Since some pain can be associated with RFA, most physicians will insert an intravenous (IV) line in the patient through which they will give anesthesia. However, general anesthesia which “puts the patient to sleep” is often used at our institution.


Before the RFA procedure, patients may have blood drawn for routine blood tests. The physician, nurse, or scheduler will provide preparation instructions that will include concerns about eating or drinking before the procedure. These instructions will depend on the type of anesthesia planned. Normally, patients will be told not to eat or drink eight hours (or after midnight) before the RFA procedure. Certain medications may need to be changed or stopped before the procedure. For example, blood thinners and aspirin may interfere with the procedure and usually must be stopped.

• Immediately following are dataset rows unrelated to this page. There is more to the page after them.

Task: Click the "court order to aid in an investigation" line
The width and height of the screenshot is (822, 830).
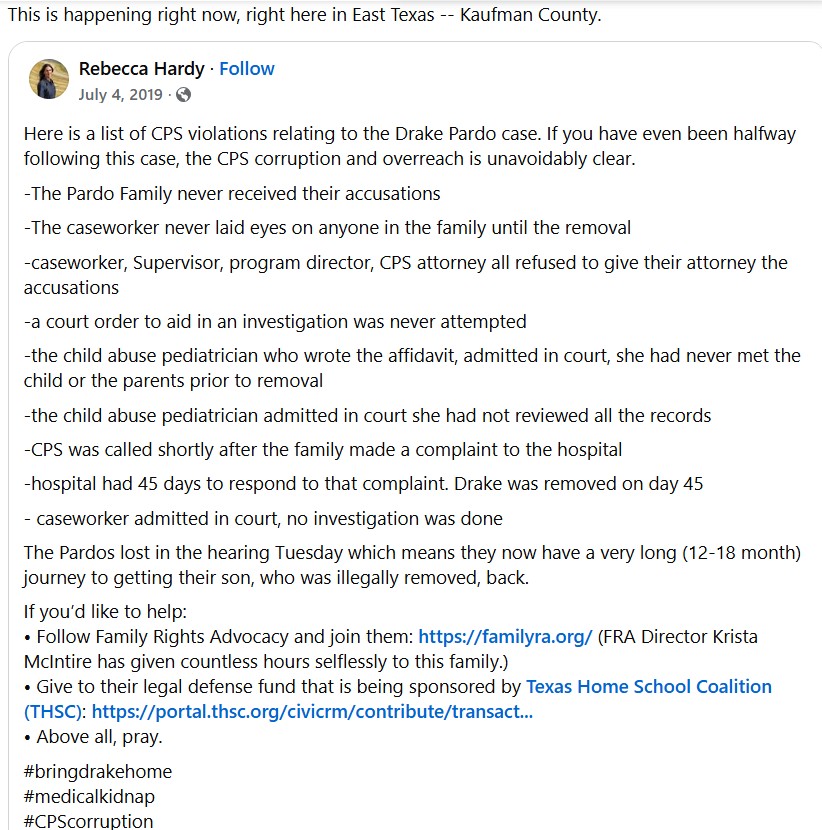Action: (x=275, y=322)
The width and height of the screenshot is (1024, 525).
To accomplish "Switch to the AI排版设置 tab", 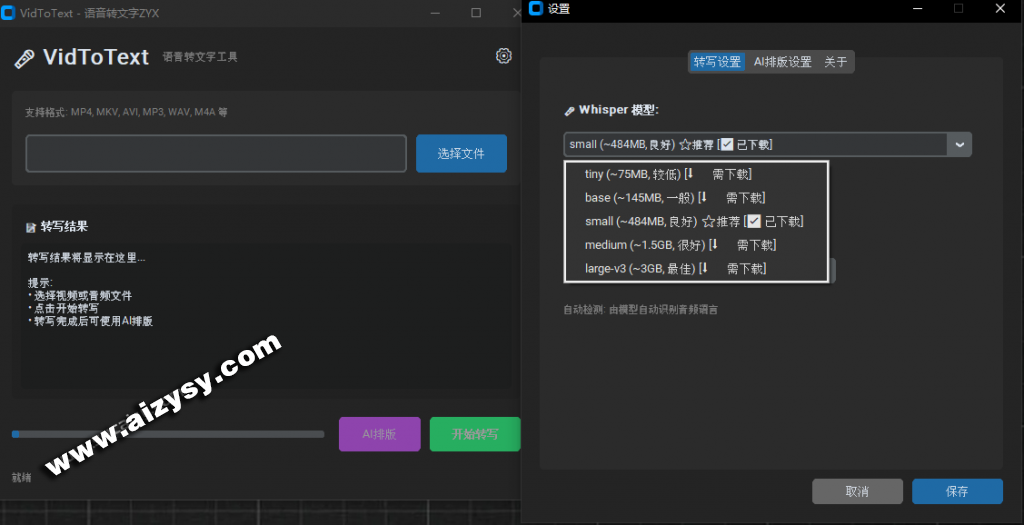I will coord(782,62).
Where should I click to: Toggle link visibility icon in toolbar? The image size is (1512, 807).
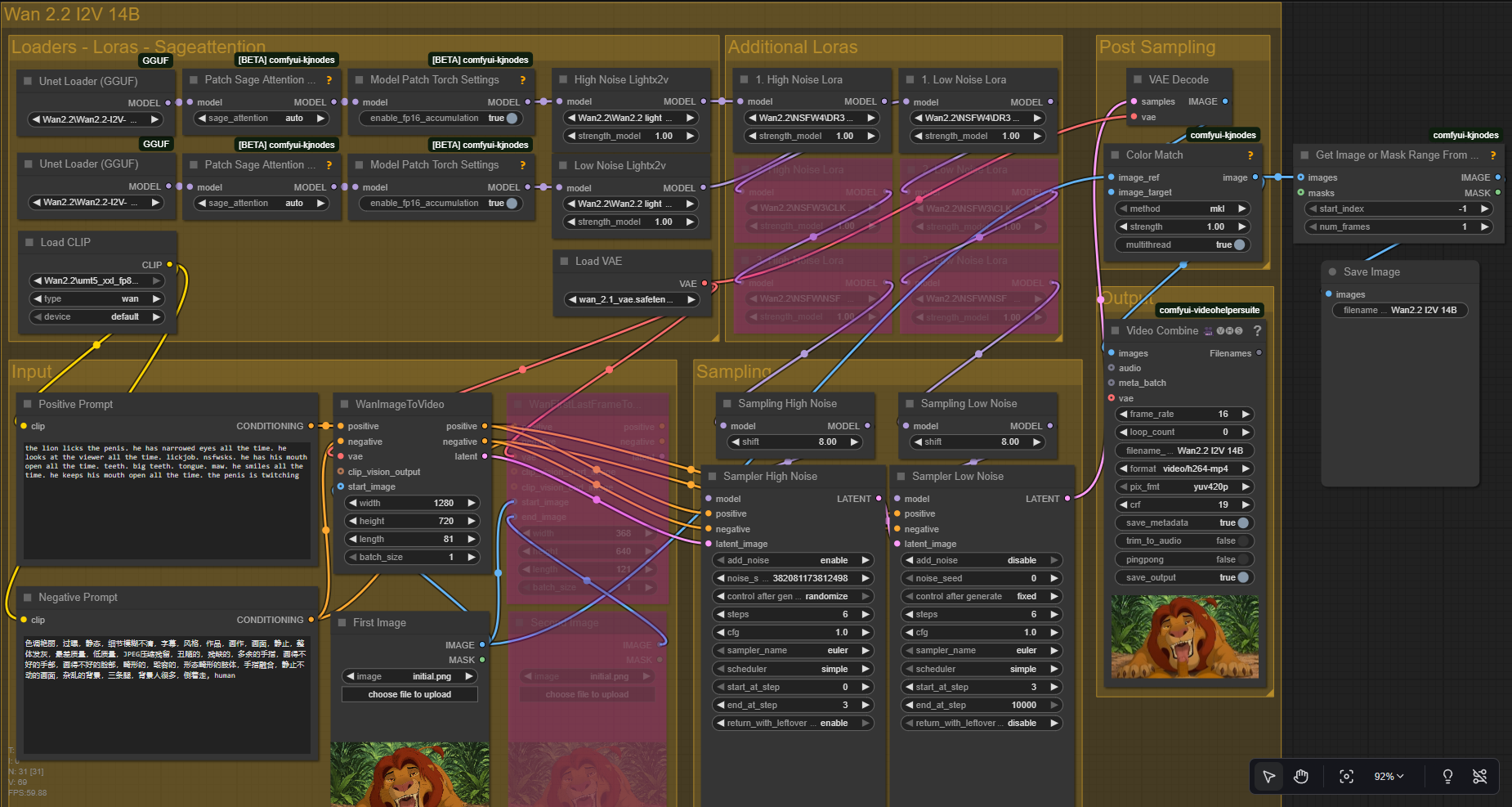coord(1479,777)
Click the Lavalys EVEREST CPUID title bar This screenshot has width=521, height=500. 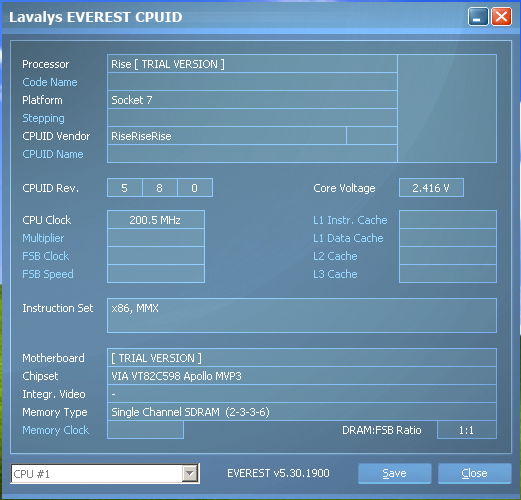point(233,17)
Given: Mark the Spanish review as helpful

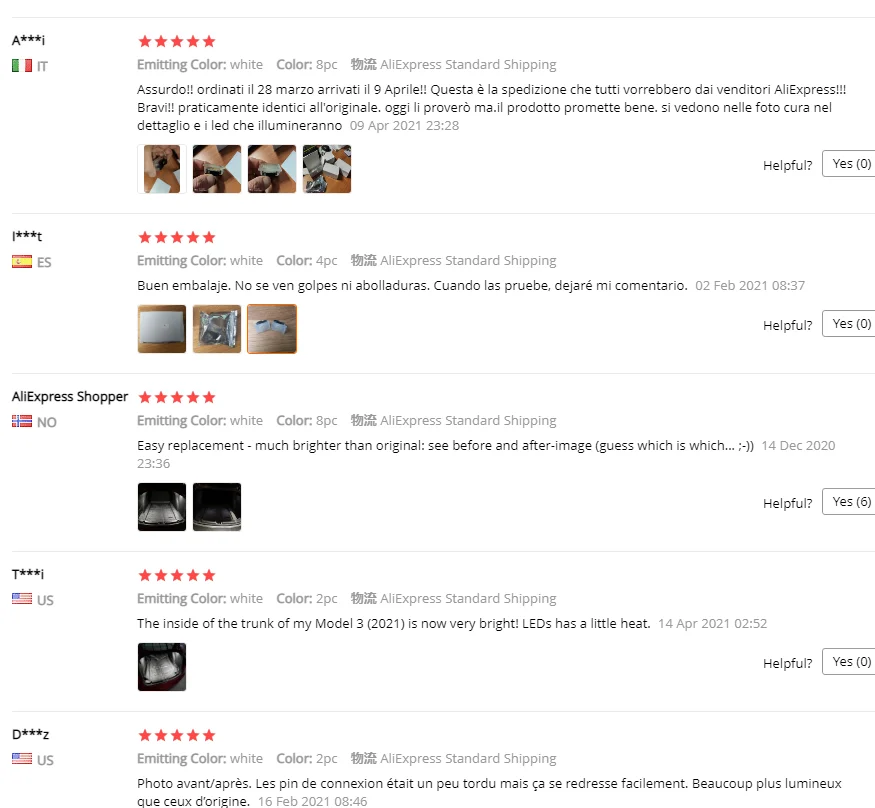Looking at the screenshot, I should pyautogui.click(x=849, y=324).
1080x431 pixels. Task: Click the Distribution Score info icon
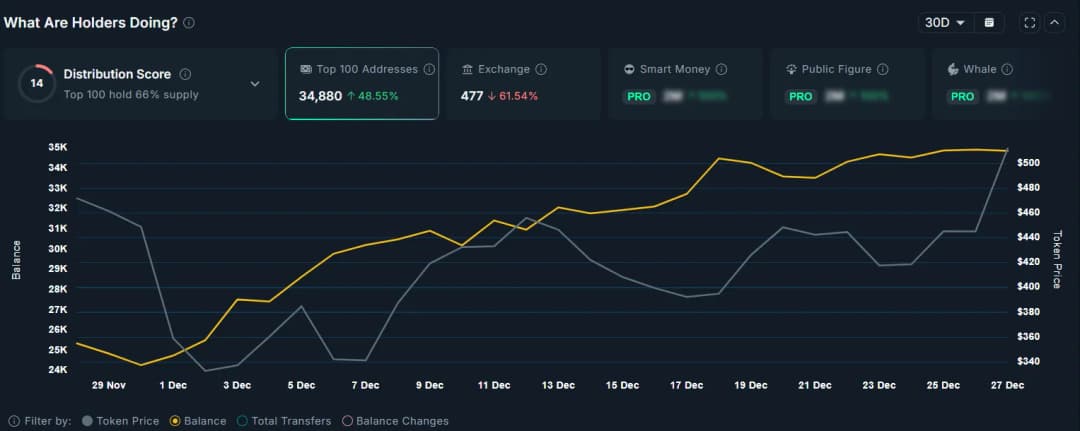pyautogui.click(x=185, y=74)
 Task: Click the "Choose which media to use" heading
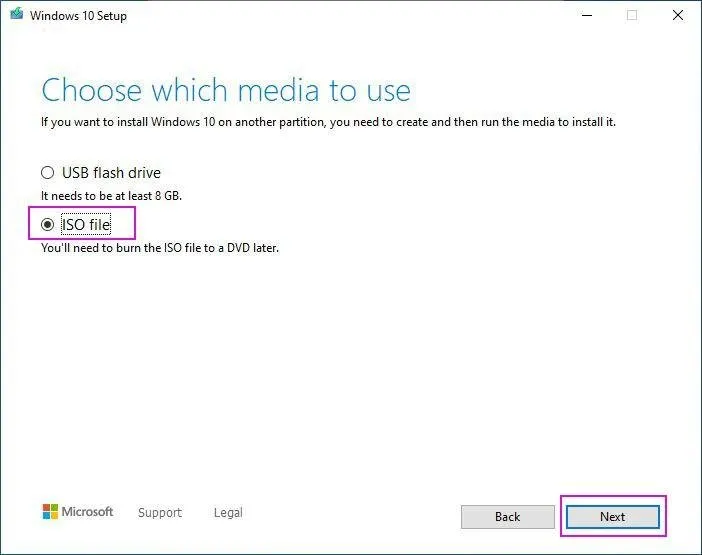click(x=226, y=90)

The treatment team will move the patient to a recovery room following the procedure to allow anesthesia to wear off and to receive pain medication as needed. Some patients also have nausea and will receive medications and instructions for nausea and pain care before leaving the facility. Patients will have to remain in bed for the first few hours following the procedure, and usually stay overnight from RFA.

Other Things to Expect

  1. Once the patient returns home, they should drink plenty of fluid.
  2. Mild pain may continue and may require prescription medication for the first day or two.
  3. Patients should not drive a car or make important decisions for 24 hours after the procedure because of anesthesia effects.
  4. Excessive physical activity is also discouraged. However, most patients can resume normal diet, physical activity, and sexual activity within a few days of RFA.
  5. Often the patient will be given an antibiotic to take by mouth for 5 days.


The risks associated with radiofrequency ablation are relatively minor compared to those associated with many other cancer treatments, particularly surgery. However, no procedure is risk-free. Some risks include:

  1. Serious injury if the needle makes a hole (perforates) a nearby organ. If this happens, the patient may require surgery to repair the injury.
  2. There also is a minor risk of infection at the site where the probe is inserted.
  3. Patients may experience bruising or bleeding. Bleeding could require transfusion or catheter embolization or surgery.
  4. If the lesion is in the liver and next to the diaphragm, this may cause pain in the abdomen or the right shoulder.
  5. There is risk of death from any procedure or from general anesthesia. The risk of death is in the range of 1 in 300.

Normal Results

Results vary, depending on the location, type, and size of tumor. Normally, scar tissue replaces the tumor cells destroyed by RFA and shrinks over a period of time. Patients should have no pain from the procedure after a few days. The patient will have a follow-up CT scan the day after the procedure and usually in 3 months.

Abnormal Results

  1. If pain continues for more than a few days, the patient should contact the physician.
  2. Some patients also develop flu-like symptoms and fever following RFA that can last for a few weeks. This may be normal. If the fever or flu-like symptoms are severe, then the patient should contact a physician.
  3. Bleeding after RFA has been reported. If it continues and is severe, the patient may have to return for an additional RFA procedure or surgery to control the bleeding.
  4. Sometimes, cancer recurs following RFA because tumors are so tiny they cannot be seen. Some patients will need another RFA procedure in the future.
  5. RFA of the lung or high liver lesions may cause a collapsed lung (pneumothorax) which could require insertion of a chest tube.
  6. For any concerns, the patient should contact the physician.